ЗАДАНИЕ:
Изложите в виде краткого списка абзац из отрывка о романе «Я, Богдан», начинающийся словами «“Свобода, – писал в своем романе Загребельный», сохранив его основные факты.

ФРАГМЕНТ ТЕКСТА:
«“Свобода, – писал в своем романе Загребельный, – это право смело задавать вопрос”. Но 1983 год, год публикации произведения, не давал даже теоретической возможности такие вопросы задавать. Это была ловушка: позволить задекларировать свободу вопросов и не позволить задать ни одного, тем самым внушая читателю, что их просто не существует, – размышляет о судьбе романа «Я, Богдан» Константин Родик. – Загребельного «сыграли втемную»: выдали лицензию на создание иконы, но жестко определили колористическую гамму формулой любовного романа. Это был двойной соблазн. Во-первых, такой исторический ракурс гарантировал немалую популярность в массах. Во-вторых, тема теневой роли женщины в истории – это был крутой модерн. Посему литературный эксперимент стал бестселлером. Спланированным, как и все советское. Включая дискредитацию образа Богдана в массовом сознании, поскольку в то время маскулинизированное сознание не могло признать «подкаблучника» героем.

Ставить это на счет Загребельному – все равно что упрекать Довженко за его «Арсенал» или «Землю», а Лени Риффеншталь – за «Триумф воли» или «Олимпию». Дело в другом: почему существенные изменения в этом массовом сознании уже нынешнего украинского общества не вызвали всплеска историко-авантюрной прозы? Причинами можно считать и узкий национальный книжный рынок, делающий невозможным экспериментальную публикаторскую практику, и сужение до критических пределов критического поля современного литпроцесса, и резкую и фактически полную смену писательских поколений. Но, кажется, причину эту стоит искать вне собственно литературных координат».Для ясности необходимо вернуться в 1964 год, когда судьба привела Павла Загребельного на службу в СПУ По Багрицкому «…наша доля/ Развеяна в поле!»

Данные для указания точек на странице и экране:
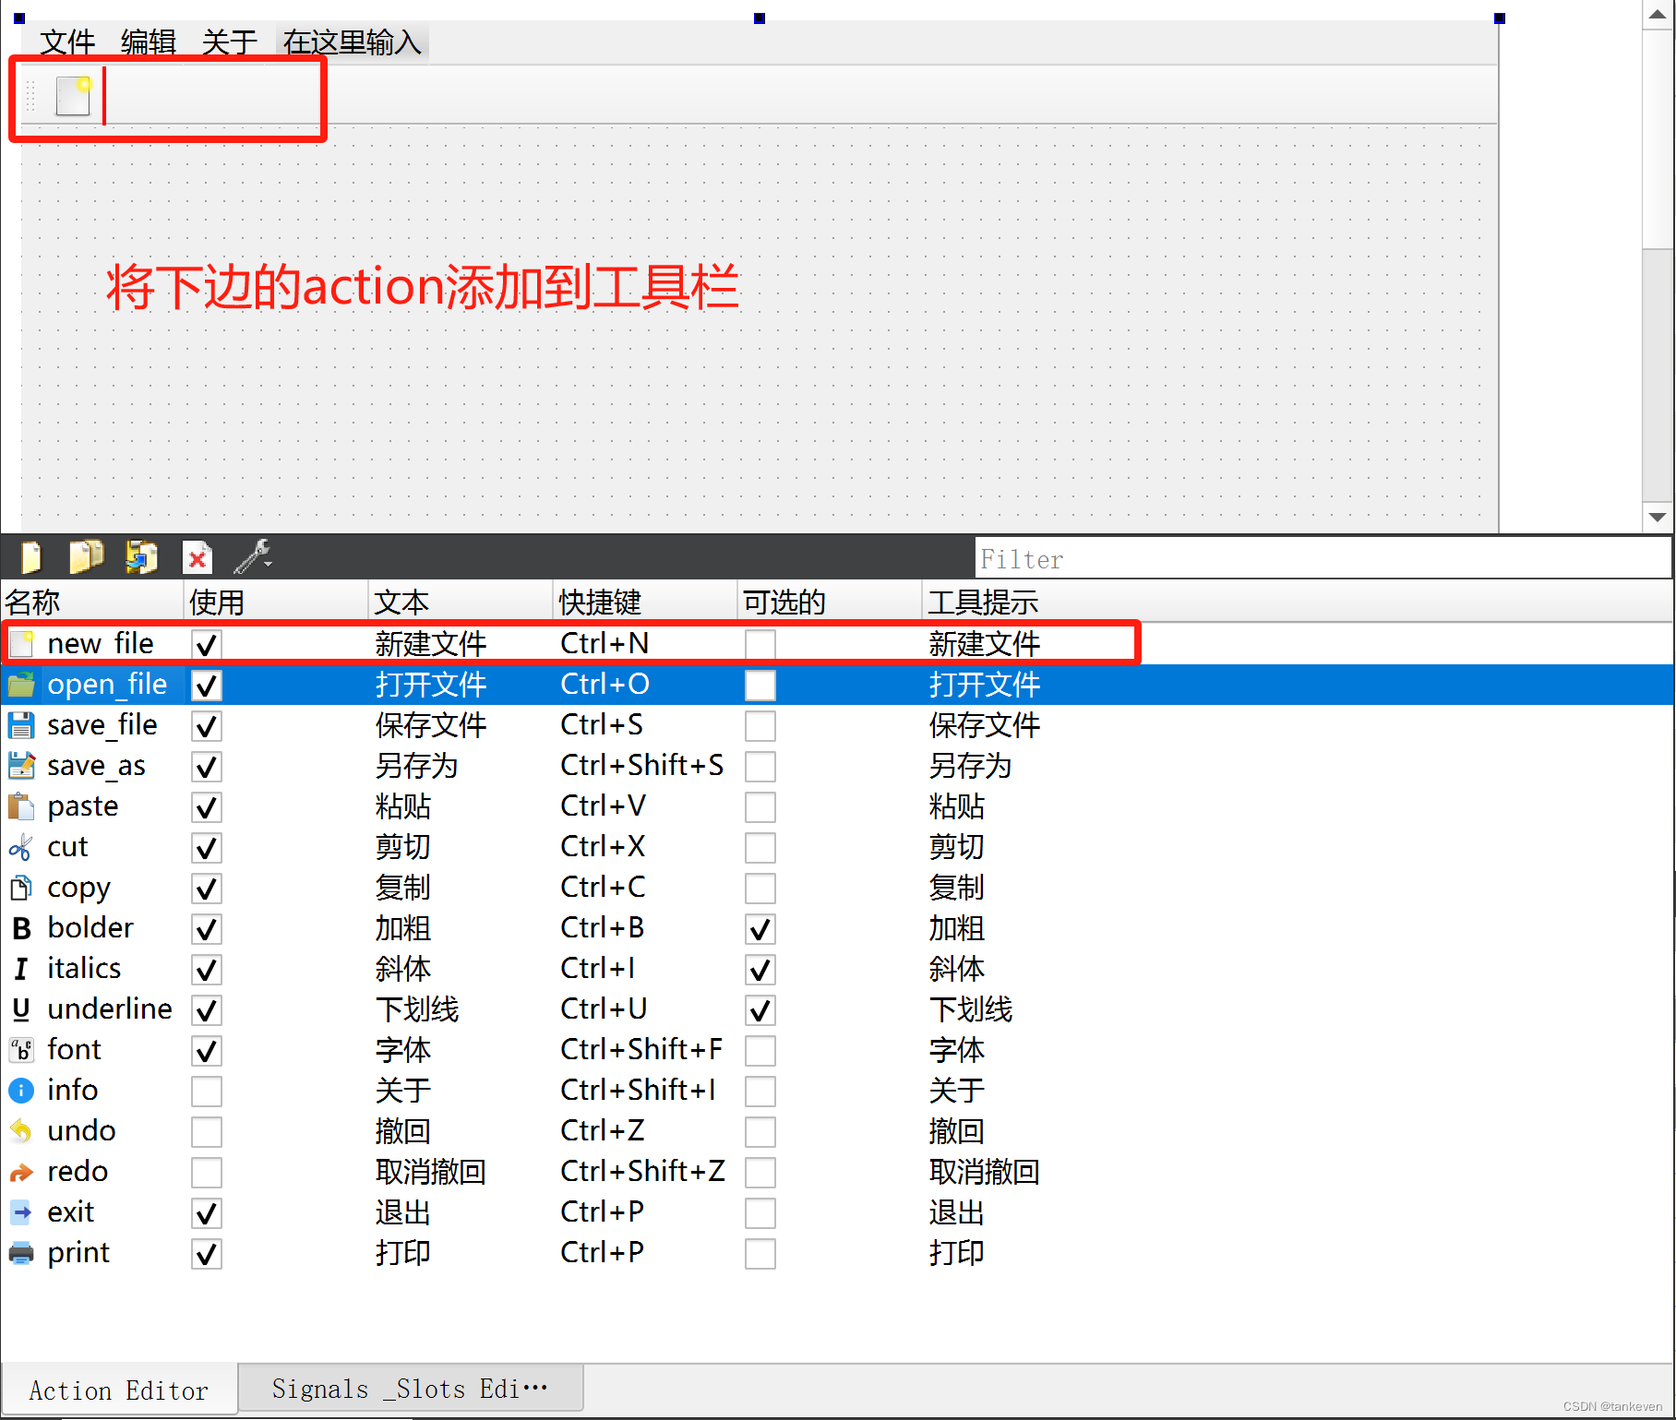Screen dimensions: 1676x1420
Task: Select the printer icon of the print action
Action: (x=20, y=1253)
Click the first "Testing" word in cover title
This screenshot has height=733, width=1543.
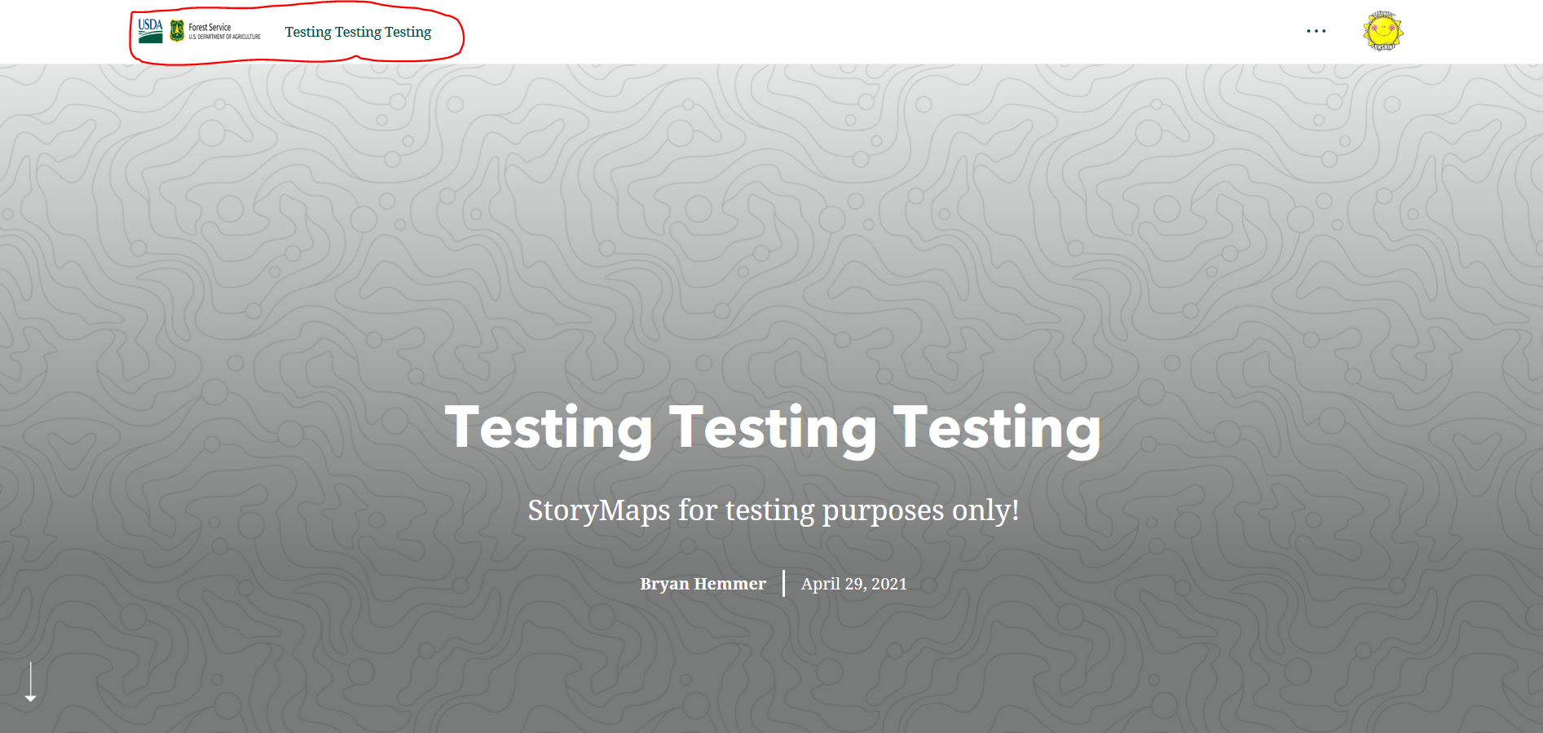[x=549, y=427]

ОБРАЗЕЦ РЕШЕНИЯ:
- Загребельный писал в романе, что свобода – это право смело задавать вопрос.
- По мнению Константина Родика, в 1983 году, когда роман «Я, Богдан» был опубликован, задавать такие вопросы было невозможно даже теоретически.
- Родик называет это ловушкой: свободу вопросов позволили задекларировать, но не позволили задать ни одного, внушая читателю, что вопросов не существует.
- Загребельного «сыграли втемную»: дали разрешение на создание иконы, но жестко ограничили ее формулой любовного романа.
- Соблазн был двойным: такой исторический ракурс гарантировал популярность в массах, а тема теневой роли женщины в истории была «крутым модерном».
- Поэтому литературный эксперимент стал бестселлером, спланированным, как и все советское.
- Спланированной была и дискредитация образа Богдана в массовом сознании: маскулинизированное сознание того времени не могло признать «подкаблучника» героем.